La fiesta de egresados de la Escuela Secundaria Nº 739 “Beatriz J. Torres” estaba en pleno auge cuando, según la denuncia, el joven intentó ingresar sin éxito. Los organizadores le dijeron que no y él, lejos de volver a casa a dormirla, terminó reaccionando “modo Hulk” contra un auto estacionado.
Sí: un parabrisas completamente roto por un ataque de ira. No fue el remix que los egresados esperaban.
Personal policial asignado a la seguridad del evento intervino al instante y detuvo al sospechoso antes de que siguiera sumando daños o memes involuntarios.
La parte legal: menos TikTok, más Código Penal
En la audiencia de rigor, el abogado Daniel Manríquez describió los hechos investigados, formalizando la imputación por el delito de daño.

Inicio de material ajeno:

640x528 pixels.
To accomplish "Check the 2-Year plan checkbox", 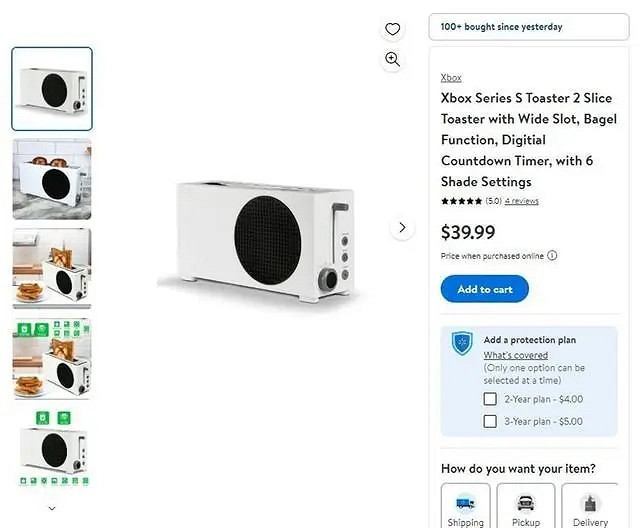I will click(490, 399).
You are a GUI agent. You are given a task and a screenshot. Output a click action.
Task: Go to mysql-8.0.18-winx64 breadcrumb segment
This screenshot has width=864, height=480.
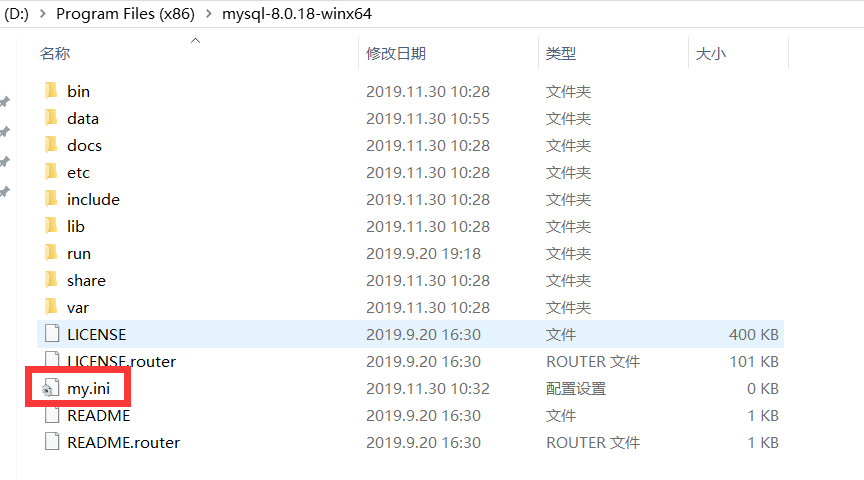tap(297, 14)
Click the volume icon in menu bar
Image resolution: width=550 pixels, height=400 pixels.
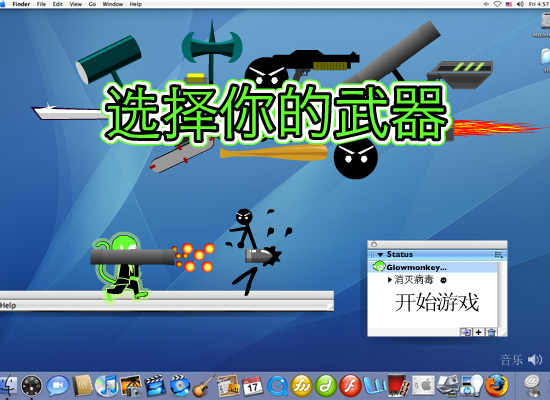click(x=520, y=4)
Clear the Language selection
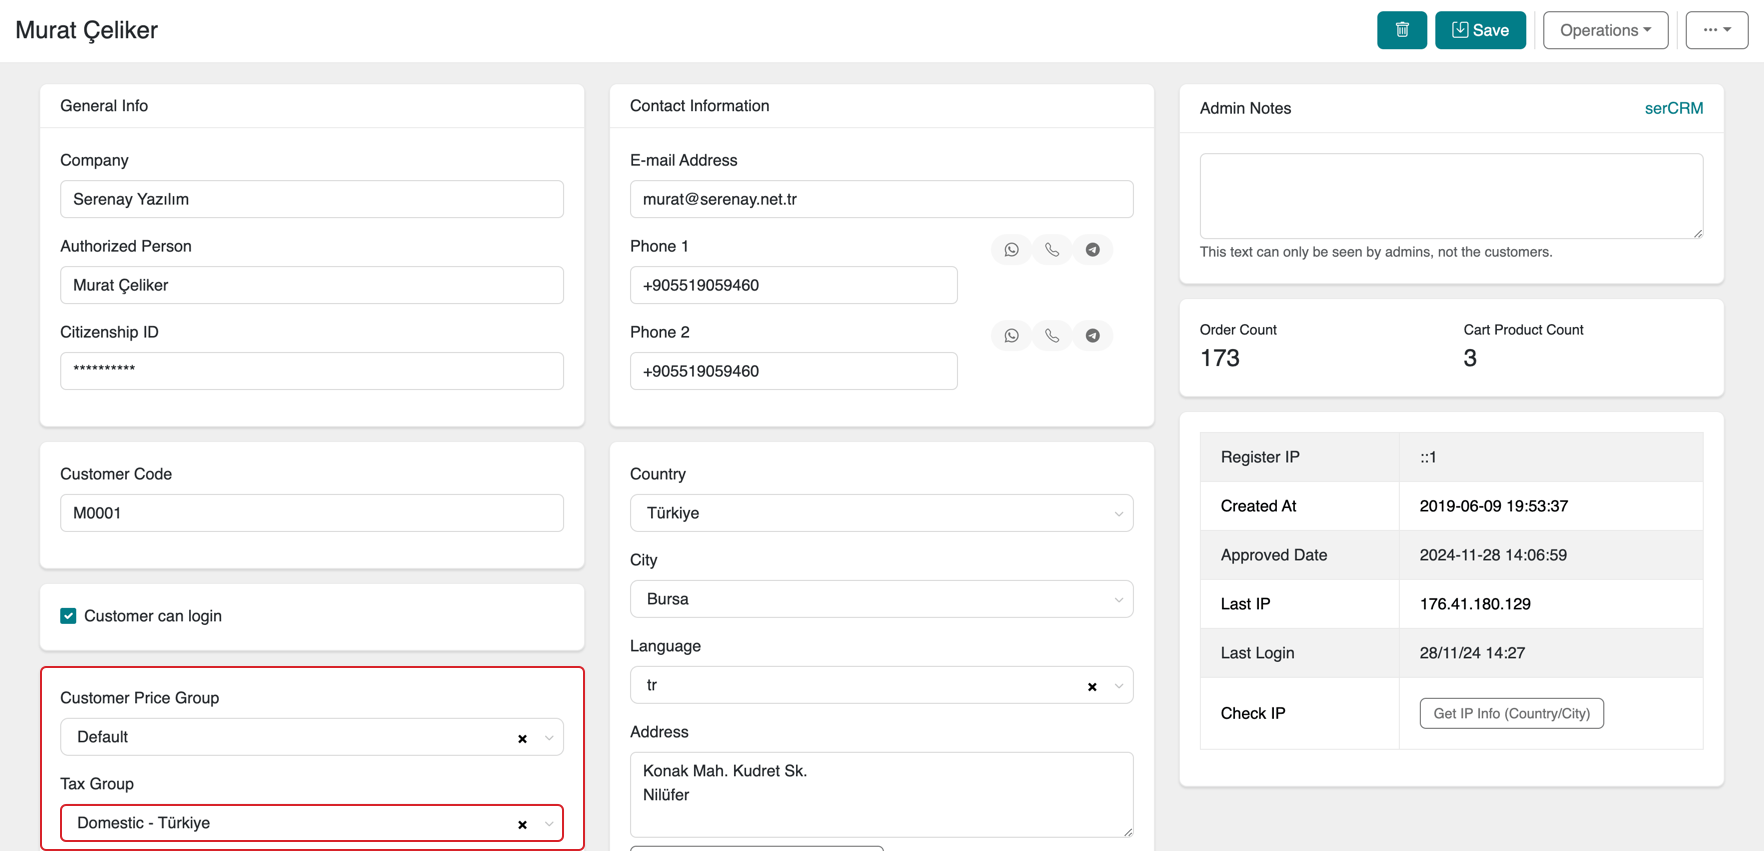This screenshot has height=851, width=1764. [x=1092, y=687]
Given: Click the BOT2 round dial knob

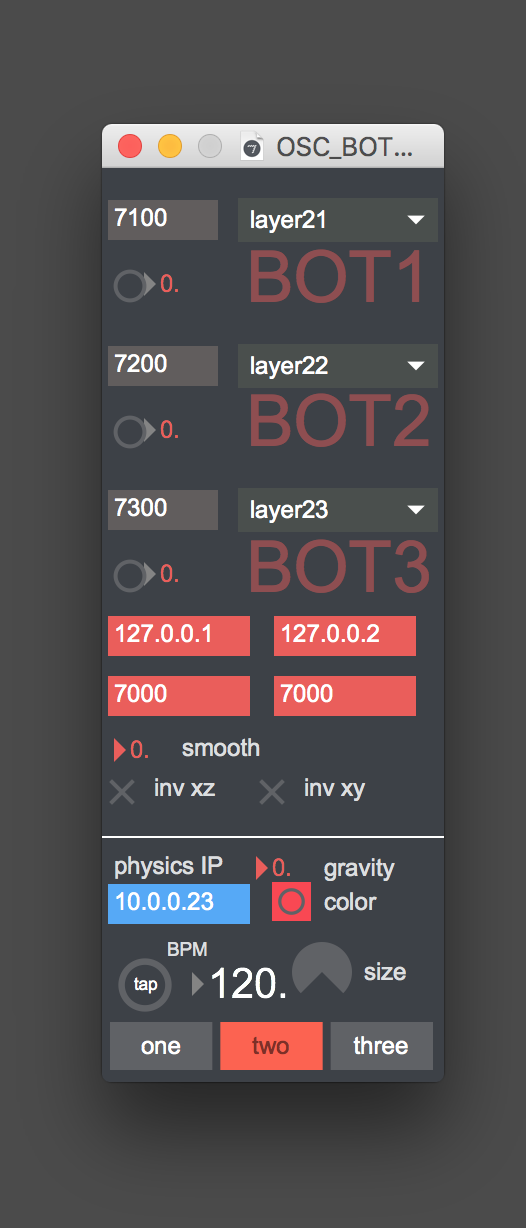Looking at the screenshot, I should (x=129, y=431).
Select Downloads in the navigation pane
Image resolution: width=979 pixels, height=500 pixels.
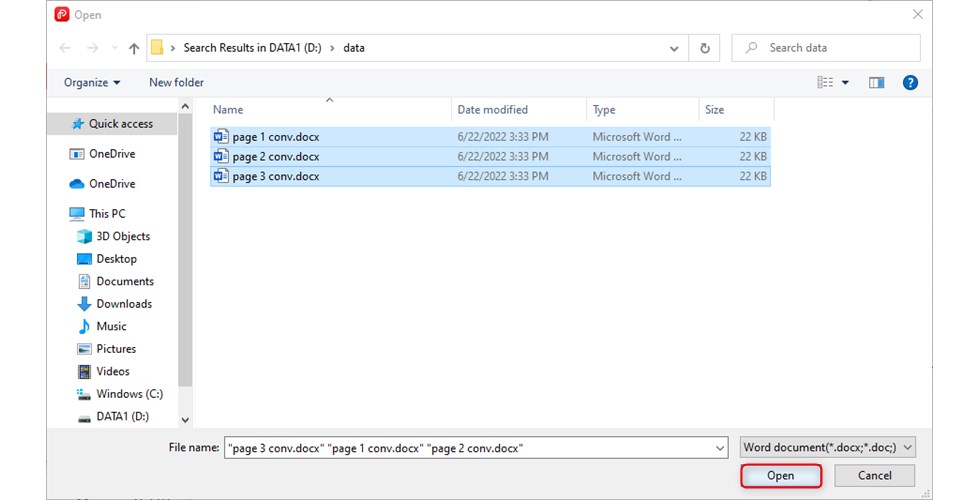124,304
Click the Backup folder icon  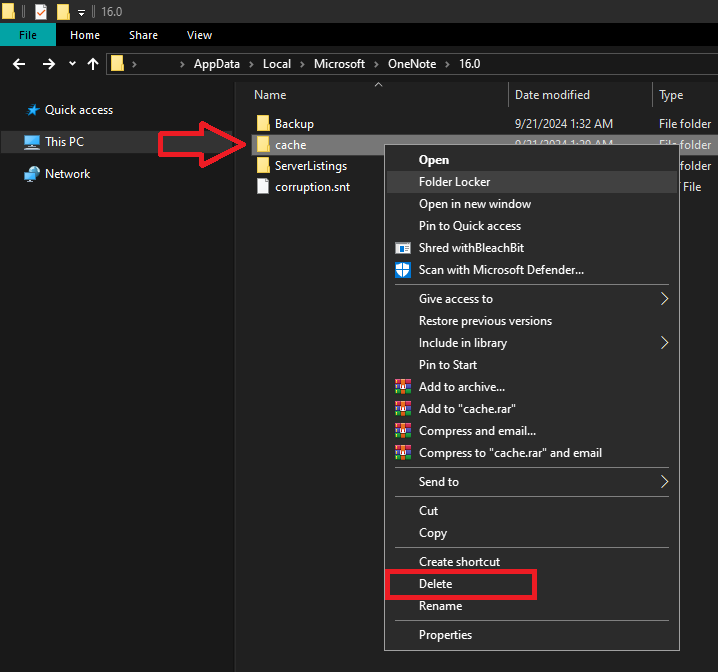point(263,124)
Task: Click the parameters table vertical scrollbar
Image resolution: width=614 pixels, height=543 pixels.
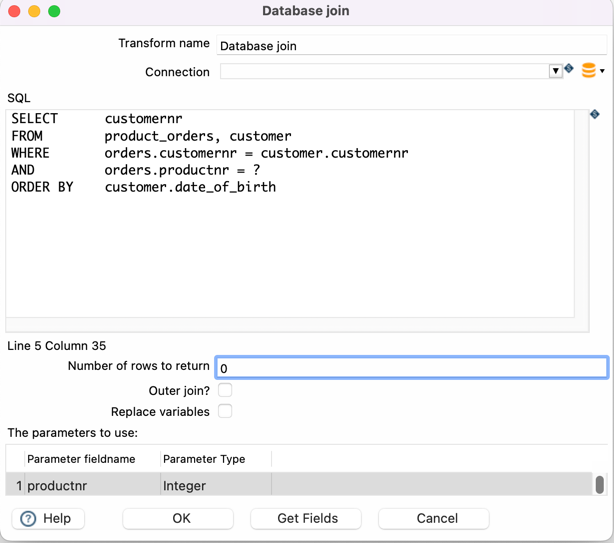Action: pyautogui.click(x=599, y=484)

La procuradora Marisol Sandoval pidió al juez Alejandro Rosales que declarara legal la detención y que el joven se presentara en la oficina de identificación de personas de la Subdivisión de Policía Científica.
Nada de películas: todo prolijito, papeles en orden y el detenido pasando por el scanner burocrático.
Las defensoras públicas, tranquilas y sin objeciones, coincidieron en algo clave: esto no amerita un drama judicial eterno. Mejor una salida alternativa.
Salida alternativa: cuando el quilombo se resuelve sin novela
Tanto la Fiscalía como la defensa adelantaron que la causa será derivada a la Oficina de Solución Alternativa de Conflictos.
Traducción: se busca un acuerdo que permita reparar el daño sin activar la maquinaria judicial completa.
Este tipo de método suele incluir —según casos similares en la provincia— reparación económica, disculpas formales o acuerdos restaurativos que eviten que la causa se transforme en un peregrinaje de audiencias.
En criollo: “Arreglamos y seguimos”. Mejor para todos.